The Contrarian Investor UK portfolio has had limited trading over the last 2 weeks due to holiday. But positions were initiated in Coal of Africa (CZA) at 104p and BP at £4.19. The Coal of Africa position is retained but BP was sold on Thursday at £4.50. Short term trades were all put in play on Barclays (BARC), Man Group (MAN) and Prudential (PRU) which were all closed within a day or two as the market rebounded from the market falls late in May. The falls of last week have put some interesting opportunities on the table and I will take these on any further weakness during the early part of next week especially if the FTSE moves below 5000 again. Any fall in the U.S. S&P 500 below the key technical 1,050 level will be watched with interest.

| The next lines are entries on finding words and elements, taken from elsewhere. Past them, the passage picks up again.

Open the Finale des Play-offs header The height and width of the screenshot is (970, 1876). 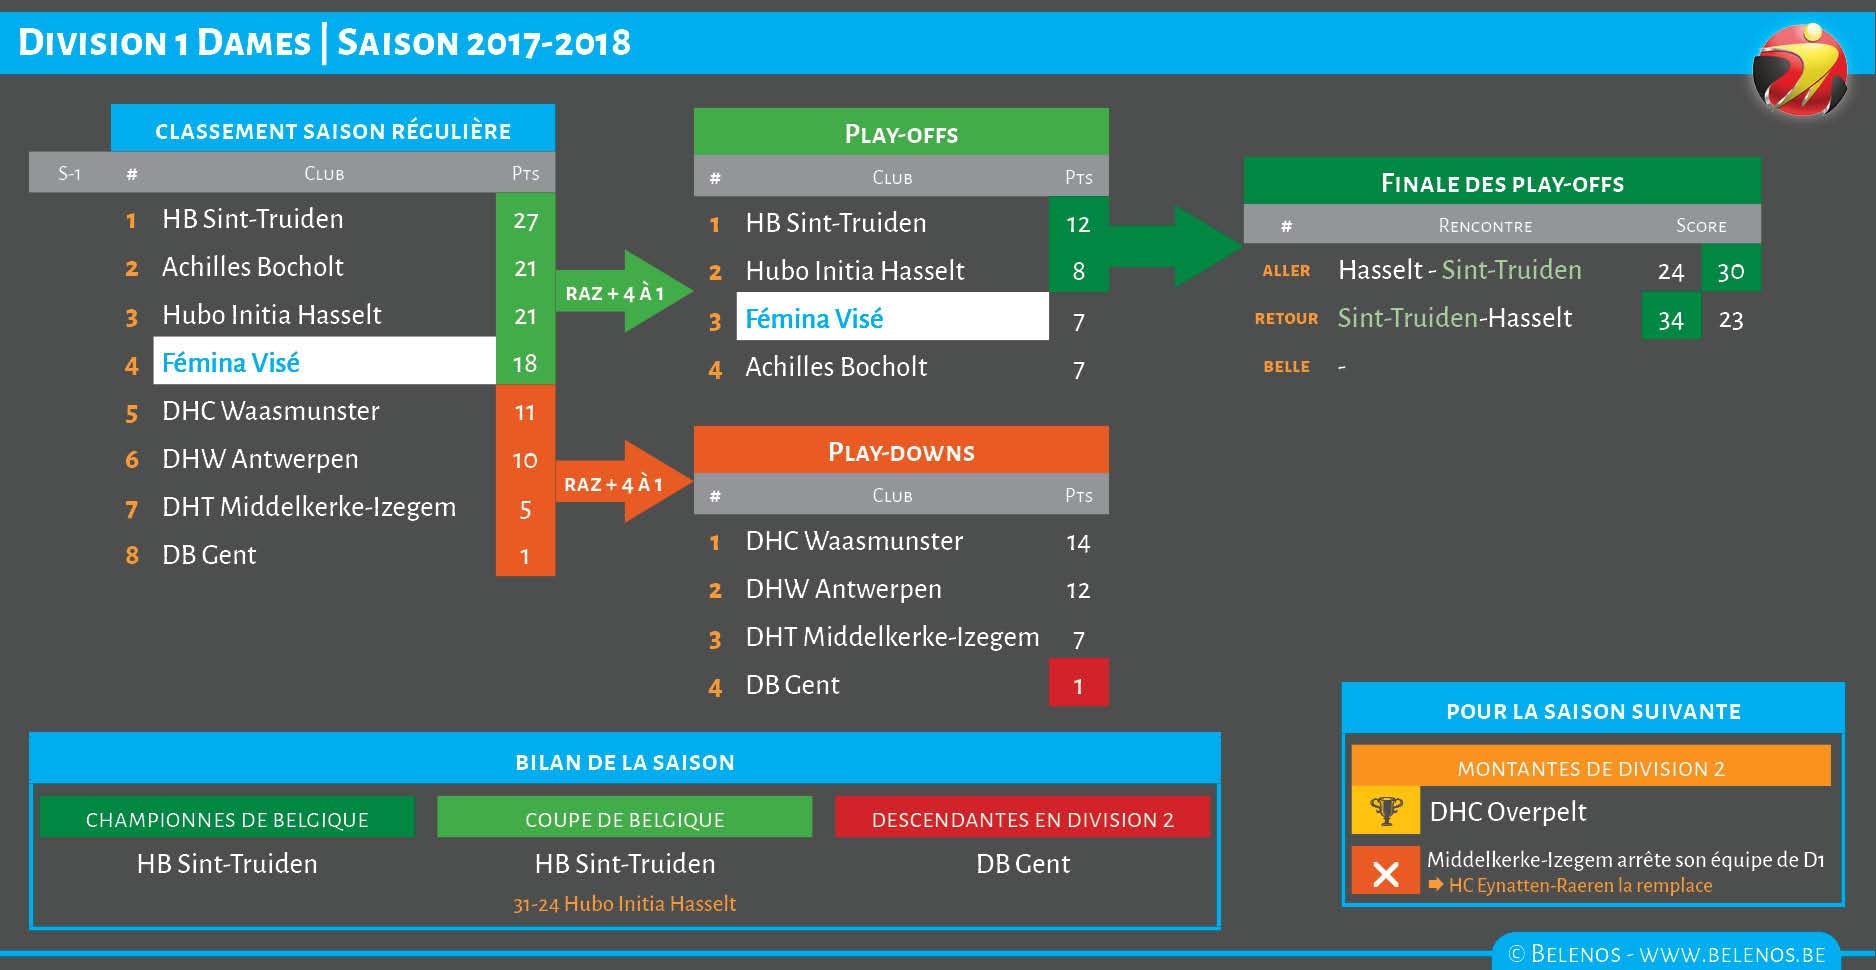point(1501,183)
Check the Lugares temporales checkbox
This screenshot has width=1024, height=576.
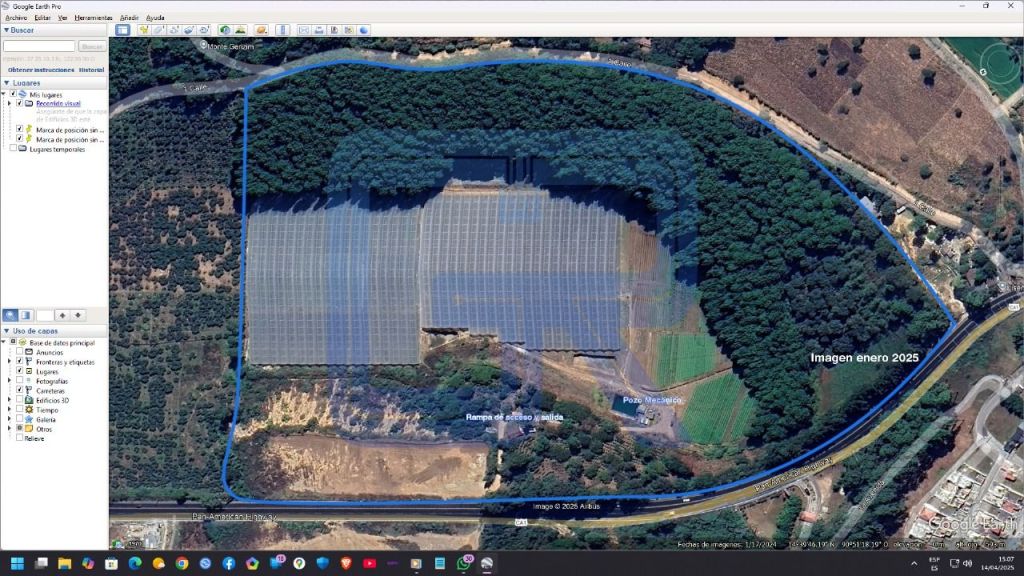(12, 149)

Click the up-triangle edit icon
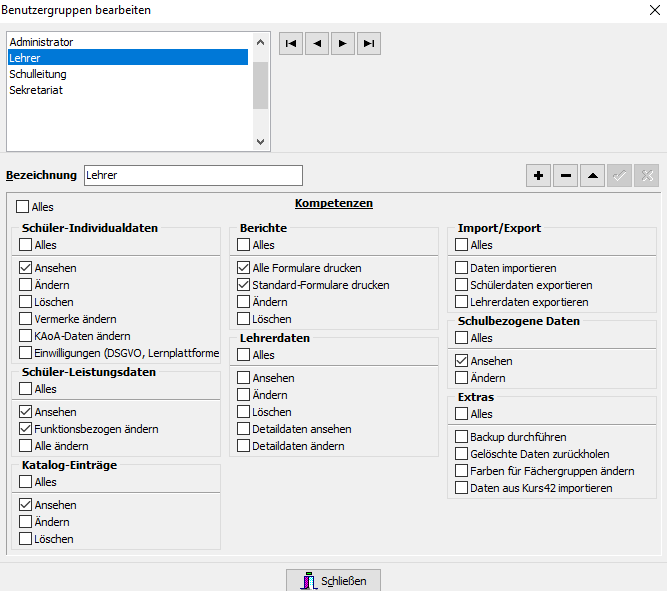592,176
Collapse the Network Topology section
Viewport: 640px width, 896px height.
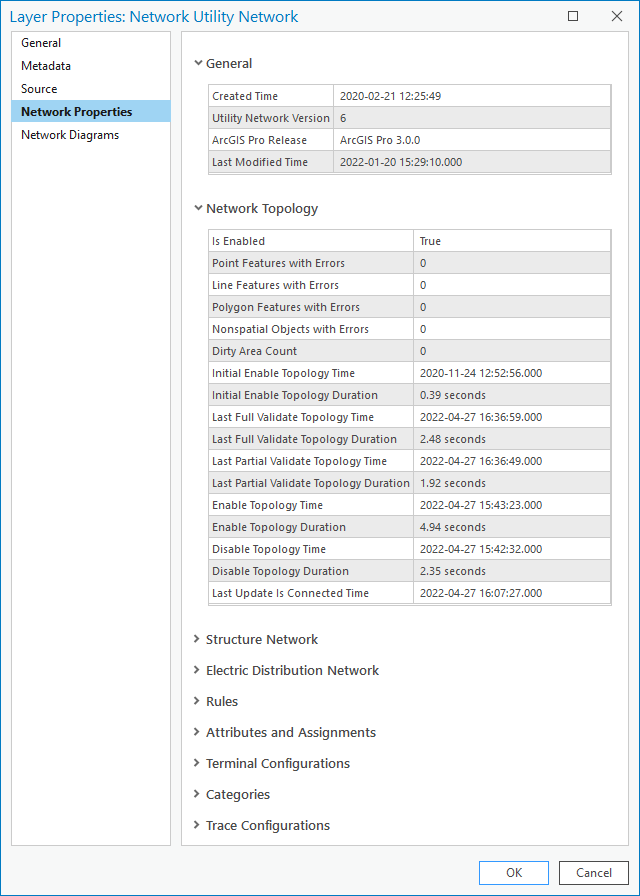(x=198, y=209)
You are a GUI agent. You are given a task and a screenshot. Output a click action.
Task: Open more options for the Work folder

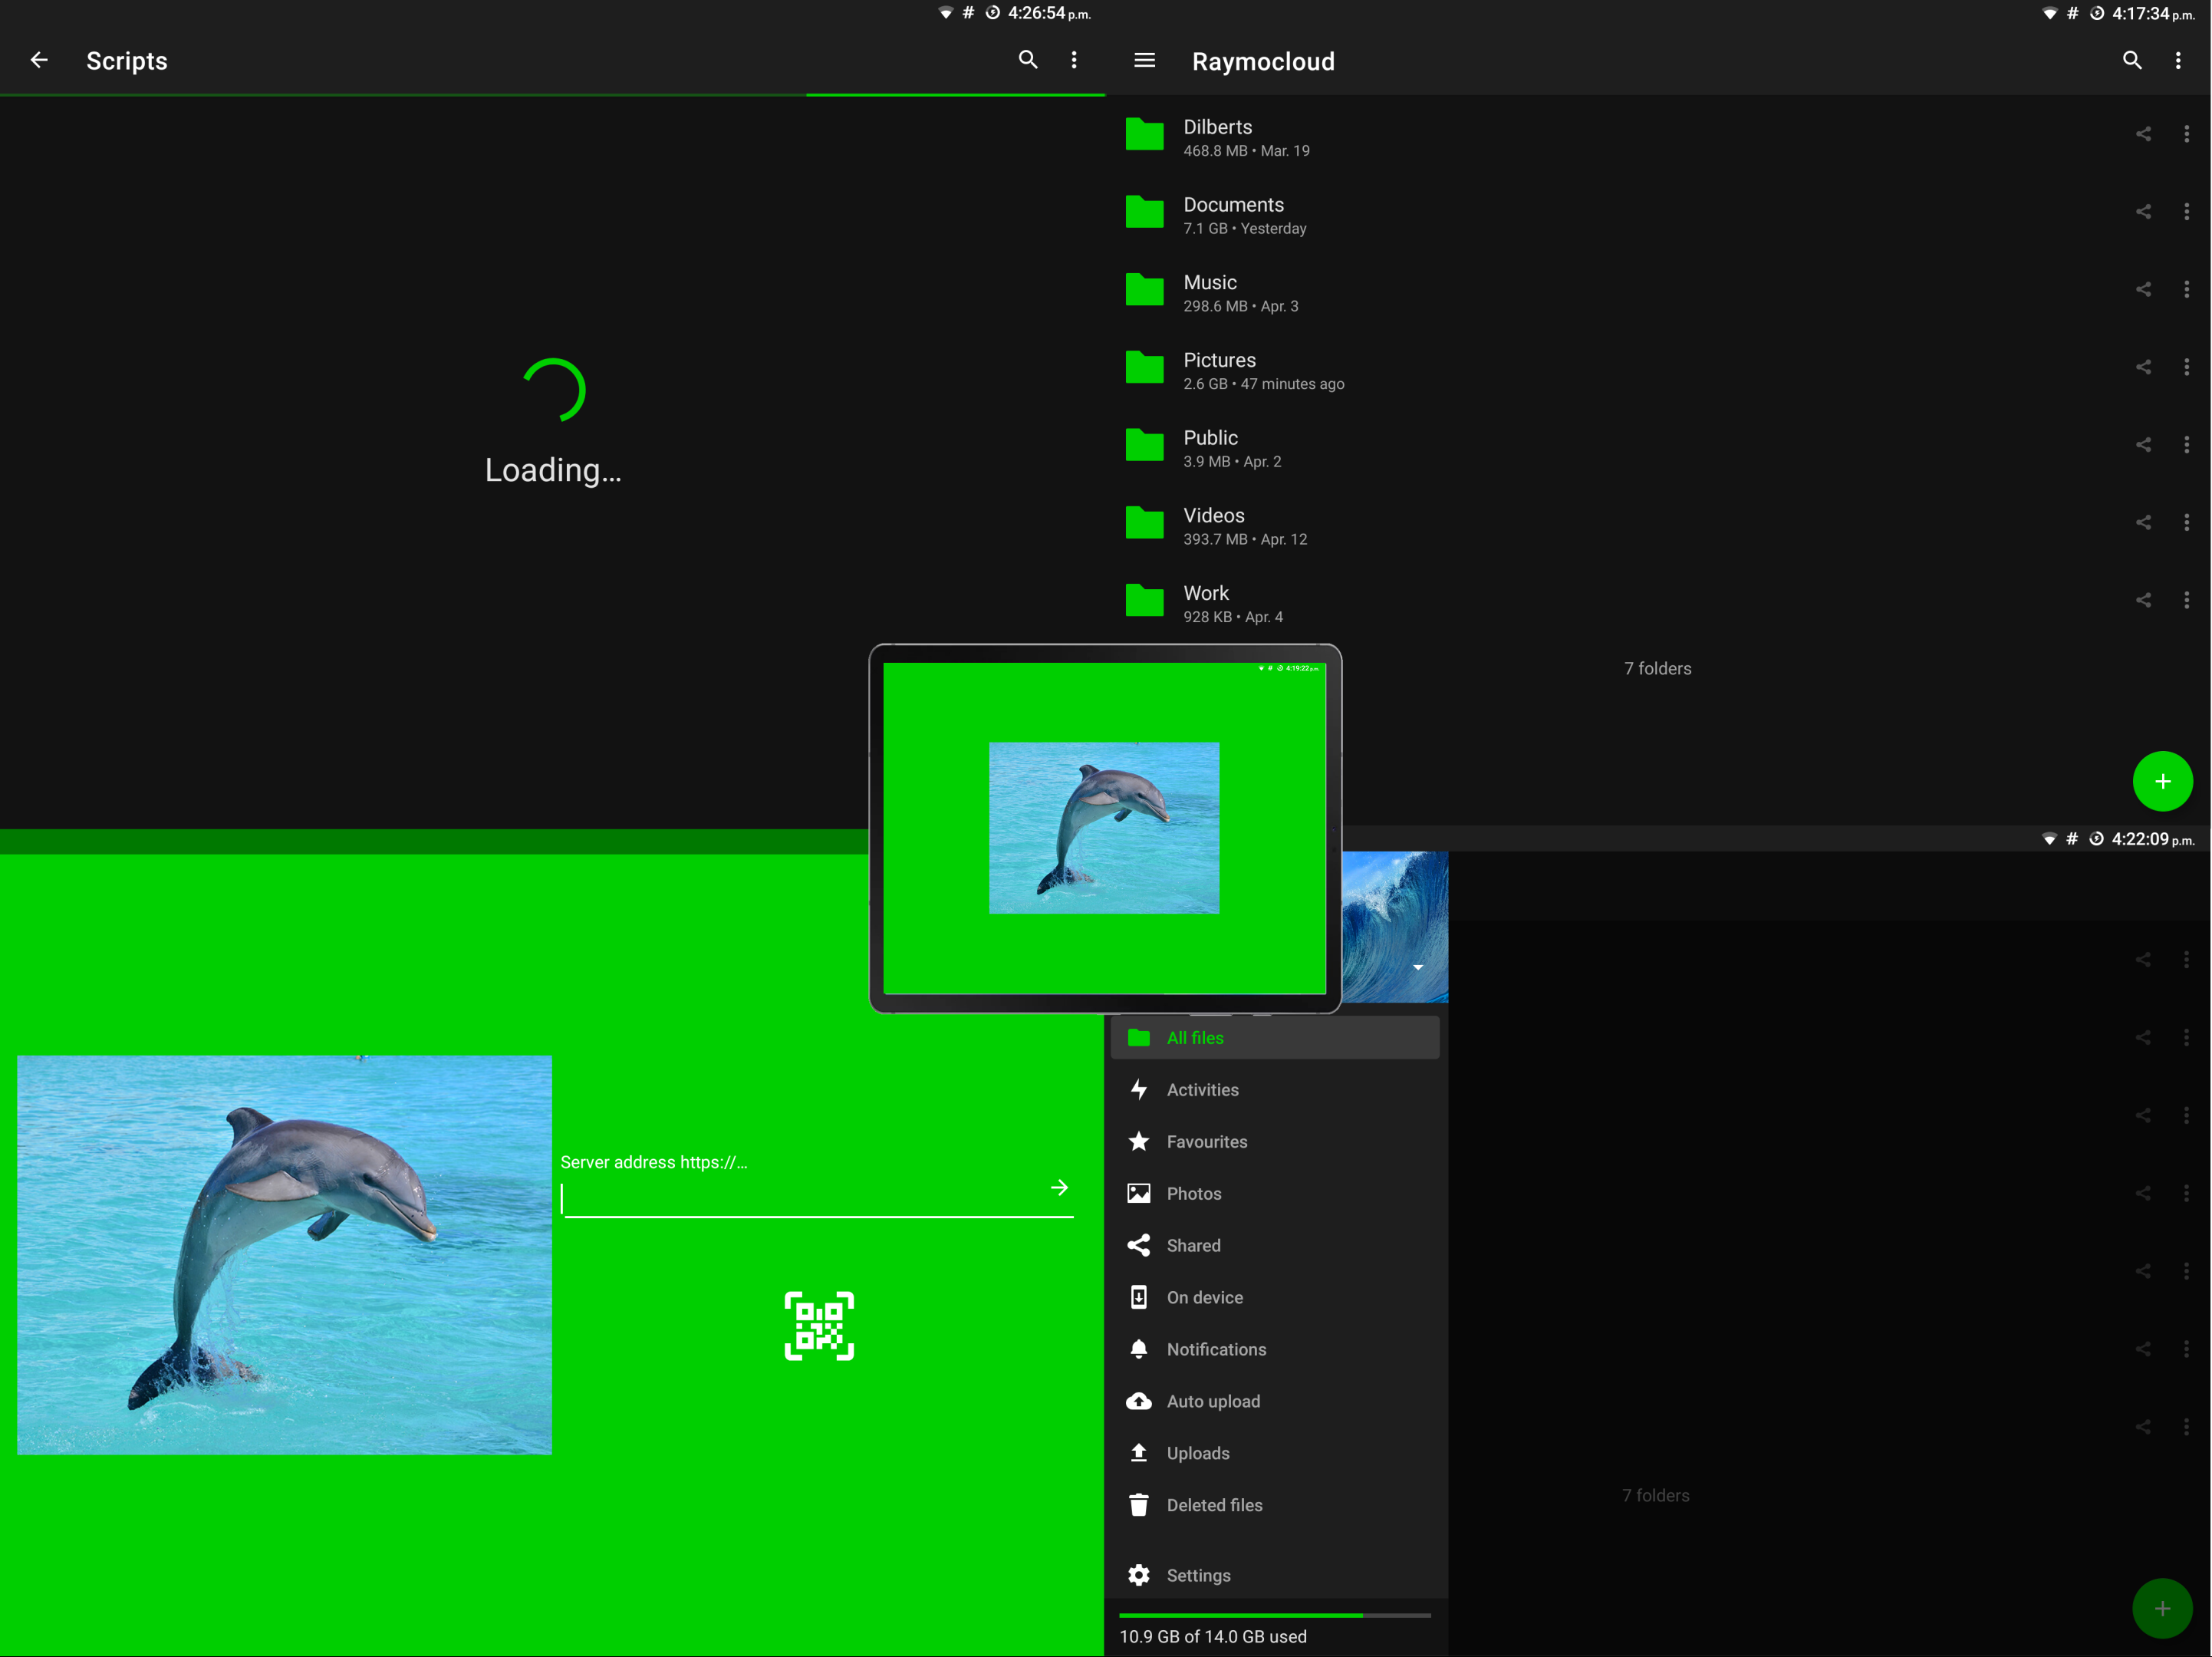click(2186, 600)
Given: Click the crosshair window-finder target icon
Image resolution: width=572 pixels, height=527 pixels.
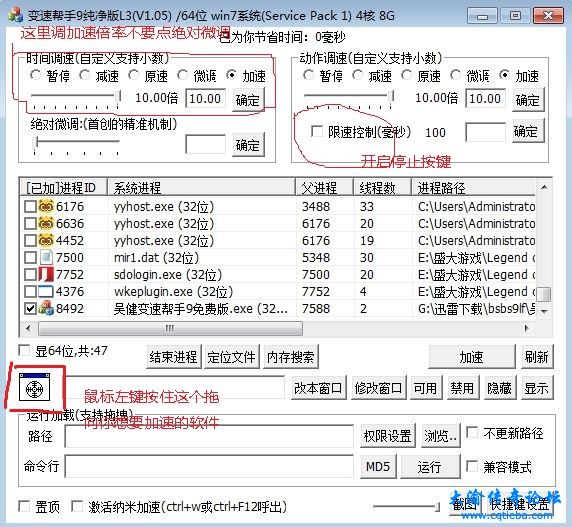Looking at the screenshot, I should click(x=34, y=387).

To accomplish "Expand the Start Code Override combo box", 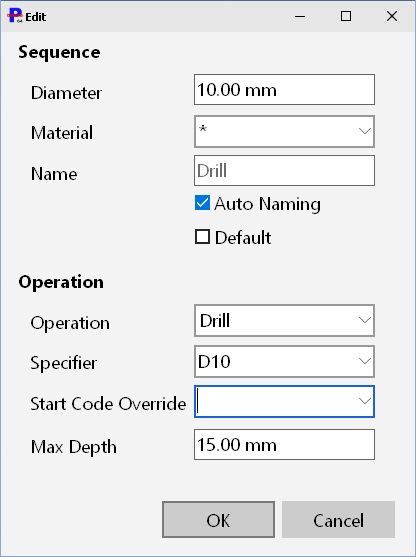I will (x=364, y=401).
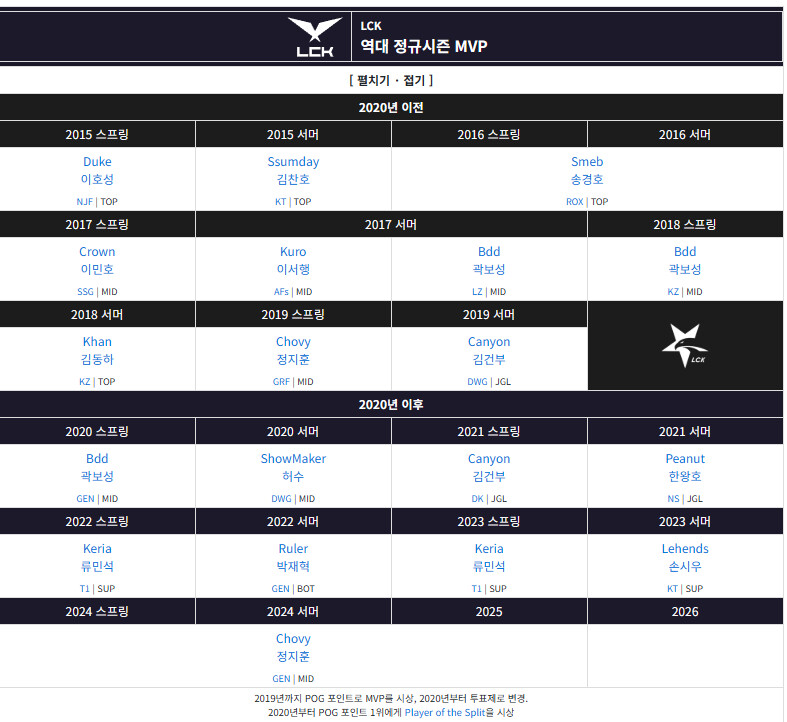Click the LCK star emblem image
This screenshot has width=787, height=722.
pos(685,345)
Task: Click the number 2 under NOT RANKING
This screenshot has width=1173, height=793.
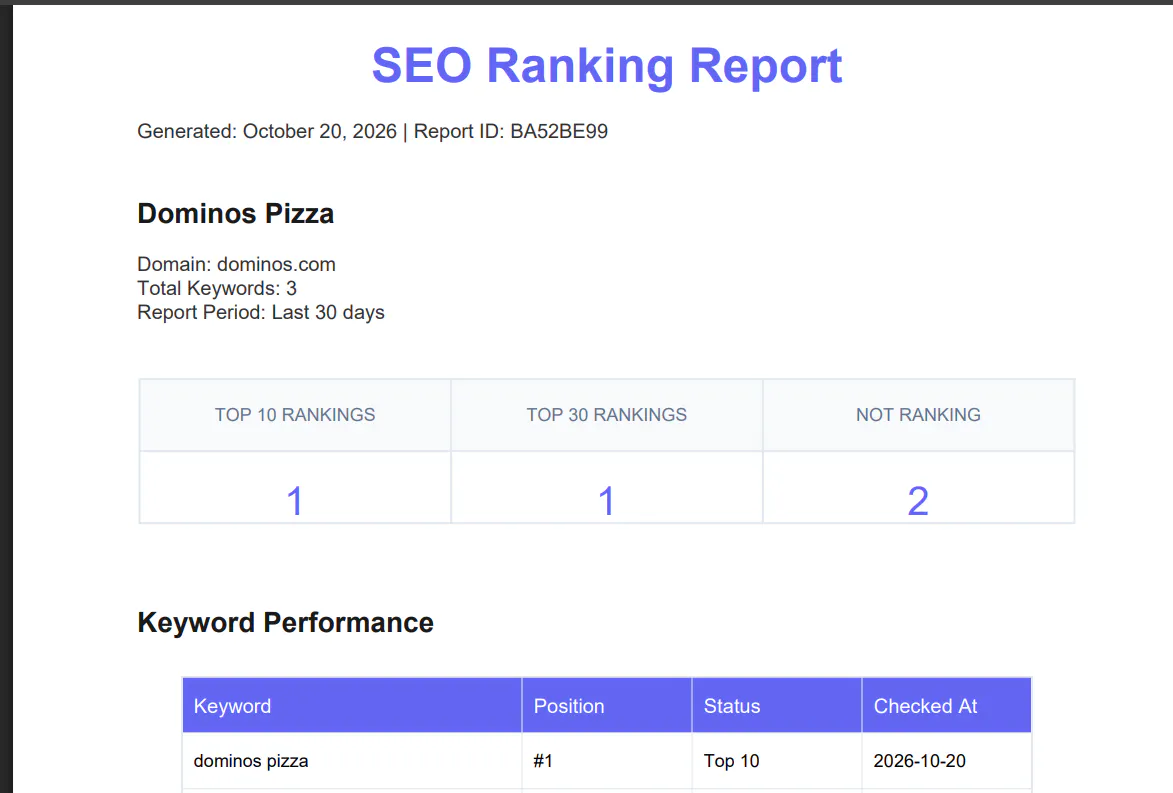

It was disappointing not to be involved in the huge spike in the Falkland Islands oil shares yesterday after Rockhopper (RKH) issued a very positive technical update on its Sealion oil find in the North Falklands basin. RKH finished up 33% at £3.19, Desire Petroleum (DES) was up 22% at £1.00 and Falklands Oil and Gas (FOGL) was 10.5% at £2.06. Rockhopper upgraded the size of the find to 242 million barrels recoverable with further increases likely. After seeing the price drop to below a £1.00 on Wednesday on false rumours of a poor quality oil discovery (and possibly some sort of manipulation), buyers at this point have seen a 300% plus increase. After having my finger on the trigger to buy at these levels I am frustrated that I didn't proceed. Nice profit missed. It is incredible to think that Rockhopper was trading in the 35p range as little as a few weeks ago before the results of the Sealion appraisal well. So continued holders are nearly at the "ten bagger"stage. You don't see too many of these trading opportunities and I am sure that many have profited nicely. I am also sure that many lost a lot of money during the "flash crash" of Wednesday. It has been positive to see some good profits in these Falkland Islands shares, but what could have been if I'd had the nerve!?